Exercise description: In the entries below, find the line with "Click the borders grid icon" and the line with "Image resolution: width=600". Reproduce those two lines and every line between them exactly, and nothing more.
*** Data
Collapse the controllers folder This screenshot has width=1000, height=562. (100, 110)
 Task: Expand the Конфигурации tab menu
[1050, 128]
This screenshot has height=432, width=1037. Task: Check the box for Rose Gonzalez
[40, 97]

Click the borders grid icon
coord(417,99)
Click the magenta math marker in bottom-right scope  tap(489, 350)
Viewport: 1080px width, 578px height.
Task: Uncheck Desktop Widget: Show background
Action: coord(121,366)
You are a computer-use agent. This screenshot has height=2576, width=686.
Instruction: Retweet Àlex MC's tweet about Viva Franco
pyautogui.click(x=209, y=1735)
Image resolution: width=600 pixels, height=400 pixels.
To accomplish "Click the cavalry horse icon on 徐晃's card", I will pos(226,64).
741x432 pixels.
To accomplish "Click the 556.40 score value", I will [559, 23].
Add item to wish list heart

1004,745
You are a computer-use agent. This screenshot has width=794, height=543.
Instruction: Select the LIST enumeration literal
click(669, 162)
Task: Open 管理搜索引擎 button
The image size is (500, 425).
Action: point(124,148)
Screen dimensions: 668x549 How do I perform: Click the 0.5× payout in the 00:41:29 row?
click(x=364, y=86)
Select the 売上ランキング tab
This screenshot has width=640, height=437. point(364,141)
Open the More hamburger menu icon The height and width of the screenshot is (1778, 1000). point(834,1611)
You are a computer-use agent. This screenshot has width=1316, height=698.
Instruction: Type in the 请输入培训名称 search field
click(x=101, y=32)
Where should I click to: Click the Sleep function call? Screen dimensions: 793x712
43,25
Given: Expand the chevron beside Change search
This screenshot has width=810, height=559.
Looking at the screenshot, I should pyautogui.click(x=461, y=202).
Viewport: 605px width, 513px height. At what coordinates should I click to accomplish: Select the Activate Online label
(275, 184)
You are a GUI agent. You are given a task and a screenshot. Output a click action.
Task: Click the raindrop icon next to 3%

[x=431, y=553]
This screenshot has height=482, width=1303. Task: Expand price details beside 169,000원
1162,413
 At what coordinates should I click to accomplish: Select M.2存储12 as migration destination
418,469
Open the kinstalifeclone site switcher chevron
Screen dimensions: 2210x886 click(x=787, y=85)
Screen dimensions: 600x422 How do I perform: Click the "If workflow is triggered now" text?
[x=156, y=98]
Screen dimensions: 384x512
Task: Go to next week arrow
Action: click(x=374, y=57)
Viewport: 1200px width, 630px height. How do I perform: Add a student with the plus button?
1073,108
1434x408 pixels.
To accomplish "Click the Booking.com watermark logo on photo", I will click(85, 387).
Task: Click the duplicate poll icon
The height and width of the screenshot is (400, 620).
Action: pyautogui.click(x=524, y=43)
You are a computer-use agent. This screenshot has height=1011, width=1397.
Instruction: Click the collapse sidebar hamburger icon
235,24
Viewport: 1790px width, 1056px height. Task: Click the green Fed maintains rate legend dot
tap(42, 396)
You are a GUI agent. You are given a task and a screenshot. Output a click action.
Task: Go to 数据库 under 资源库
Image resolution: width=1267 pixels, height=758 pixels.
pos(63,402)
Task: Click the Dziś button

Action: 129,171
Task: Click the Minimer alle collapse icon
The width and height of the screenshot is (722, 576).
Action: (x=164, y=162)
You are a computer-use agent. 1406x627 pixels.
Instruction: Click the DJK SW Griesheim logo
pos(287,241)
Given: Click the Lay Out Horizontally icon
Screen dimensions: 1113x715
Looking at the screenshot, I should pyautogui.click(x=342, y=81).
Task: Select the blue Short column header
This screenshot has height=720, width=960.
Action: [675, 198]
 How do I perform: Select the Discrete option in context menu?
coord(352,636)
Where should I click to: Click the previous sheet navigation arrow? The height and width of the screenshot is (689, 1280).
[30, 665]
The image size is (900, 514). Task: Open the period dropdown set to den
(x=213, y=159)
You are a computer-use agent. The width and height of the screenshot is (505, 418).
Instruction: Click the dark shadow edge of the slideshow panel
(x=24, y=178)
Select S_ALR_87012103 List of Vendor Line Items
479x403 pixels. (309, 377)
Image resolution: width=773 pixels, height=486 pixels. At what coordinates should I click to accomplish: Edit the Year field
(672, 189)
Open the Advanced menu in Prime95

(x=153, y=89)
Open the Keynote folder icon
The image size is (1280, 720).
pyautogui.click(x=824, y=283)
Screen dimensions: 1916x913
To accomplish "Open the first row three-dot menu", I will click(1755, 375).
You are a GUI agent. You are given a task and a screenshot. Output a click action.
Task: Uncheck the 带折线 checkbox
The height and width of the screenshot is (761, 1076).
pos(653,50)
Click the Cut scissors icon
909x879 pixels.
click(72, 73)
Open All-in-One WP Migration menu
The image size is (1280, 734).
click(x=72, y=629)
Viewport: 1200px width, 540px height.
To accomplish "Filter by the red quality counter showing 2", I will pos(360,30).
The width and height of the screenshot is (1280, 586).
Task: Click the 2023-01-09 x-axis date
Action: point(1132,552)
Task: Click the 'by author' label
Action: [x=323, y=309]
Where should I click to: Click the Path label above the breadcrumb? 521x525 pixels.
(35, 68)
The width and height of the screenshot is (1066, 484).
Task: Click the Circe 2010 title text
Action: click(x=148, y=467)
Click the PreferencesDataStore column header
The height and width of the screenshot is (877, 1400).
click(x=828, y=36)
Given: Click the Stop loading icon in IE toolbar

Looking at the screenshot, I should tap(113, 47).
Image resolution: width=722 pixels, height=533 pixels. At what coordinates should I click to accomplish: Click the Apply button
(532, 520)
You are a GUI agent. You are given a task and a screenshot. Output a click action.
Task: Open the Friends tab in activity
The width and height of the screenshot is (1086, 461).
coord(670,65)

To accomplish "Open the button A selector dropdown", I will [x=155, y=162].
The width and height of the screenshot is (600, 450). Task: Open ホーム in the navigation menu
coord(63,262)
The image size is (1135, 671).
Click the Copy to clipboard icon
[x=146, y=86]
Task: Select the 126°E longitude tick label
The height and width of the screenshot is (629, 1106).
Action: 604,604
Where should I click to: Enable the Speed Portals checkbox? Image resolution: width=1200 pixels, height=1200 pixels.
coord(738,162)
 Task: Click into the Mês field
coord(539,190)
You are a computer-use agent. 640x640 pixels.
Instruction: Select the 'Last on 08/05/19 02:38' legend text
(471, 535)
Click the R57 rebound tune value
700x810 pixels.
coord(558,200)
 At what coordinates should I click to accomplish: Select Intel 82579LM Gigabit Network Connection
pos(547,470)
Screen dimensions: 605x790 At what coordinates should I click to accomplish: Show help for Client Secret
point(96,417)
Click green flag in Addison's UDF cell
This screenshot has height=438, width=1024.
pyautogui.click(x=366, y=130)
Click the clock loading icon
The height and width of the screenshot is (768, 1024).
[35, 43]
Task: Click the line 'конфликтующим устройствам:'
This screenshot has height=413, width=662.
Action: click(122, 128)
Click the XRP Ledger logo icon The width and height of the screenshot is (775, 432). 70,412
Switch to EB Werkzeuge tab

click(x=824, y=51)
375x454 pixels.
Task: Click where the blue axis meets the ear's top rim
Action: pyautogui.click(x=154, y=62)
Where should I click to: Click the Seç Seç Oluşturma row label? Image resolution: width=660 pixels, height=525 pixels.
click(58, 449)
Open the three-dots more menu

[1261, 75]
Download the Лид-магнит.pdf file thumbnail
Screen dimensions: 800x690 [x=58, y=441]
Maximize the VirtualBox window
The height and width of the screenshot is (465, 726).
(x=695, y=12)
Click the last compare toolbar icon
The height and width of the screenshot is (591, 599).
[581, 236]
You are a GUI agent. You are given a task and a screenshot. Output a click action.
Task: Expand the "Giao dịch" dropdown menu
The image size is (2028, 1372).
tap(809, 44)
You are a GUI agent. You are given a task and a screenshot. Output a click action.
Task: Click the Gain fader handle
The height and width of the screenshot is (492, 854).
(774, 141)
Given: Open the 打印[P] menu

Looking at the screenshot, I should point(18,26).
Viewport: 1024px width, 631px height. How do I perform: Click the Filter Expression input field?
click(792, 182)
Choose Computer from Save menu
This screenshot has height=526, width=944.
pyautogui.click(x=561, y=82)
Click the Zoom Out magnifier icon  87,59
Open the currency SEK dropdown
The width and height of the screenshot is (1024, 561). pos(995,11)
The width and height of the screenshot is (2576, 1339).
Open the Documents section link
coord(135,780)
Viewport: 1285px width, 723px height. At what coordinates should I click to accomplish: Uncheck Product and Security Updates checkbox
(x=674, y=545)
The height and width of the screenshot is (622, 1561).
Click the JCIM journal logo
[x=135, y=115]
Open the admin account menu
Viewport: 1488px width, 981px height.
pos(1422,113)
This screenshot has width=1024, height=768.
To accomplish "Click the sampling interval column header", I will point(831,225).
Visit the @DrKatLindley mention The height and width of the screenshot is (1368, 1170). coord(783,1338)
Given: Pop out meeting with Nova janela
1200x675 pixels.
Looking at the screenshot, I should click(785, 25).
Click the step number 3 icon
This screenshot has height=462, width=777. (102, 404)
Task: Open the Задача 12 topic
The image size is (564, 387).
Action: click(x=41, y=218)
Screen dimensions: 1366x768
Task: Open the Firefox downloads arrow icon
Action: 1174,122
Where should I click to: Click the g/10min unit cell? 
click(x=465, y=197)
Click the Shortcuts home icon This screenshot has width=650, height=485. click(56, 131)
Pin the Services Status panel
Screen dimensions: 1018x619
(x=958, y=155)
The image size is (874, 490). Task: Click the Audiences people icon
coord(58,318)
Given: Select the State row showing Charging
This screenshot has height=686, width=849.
******
Written solution:
Click the borders grid icon
coord(417,99)
Click the magenta math marker in bottom-right scope  tap(489, 350)
Viewport: 1080px width, 578px height.
Task: Uncheck Desktop Widget: Show background
Action: coord(121,366)
You are a computer-use agent. This screenshot has height=2576, width=686.
Instruction: Retweet Àlex MC's tweet about Viva Franco
pyautogui.click(x=209, y=1735)
Image resolution: width=600 pixels, height=400 pixels.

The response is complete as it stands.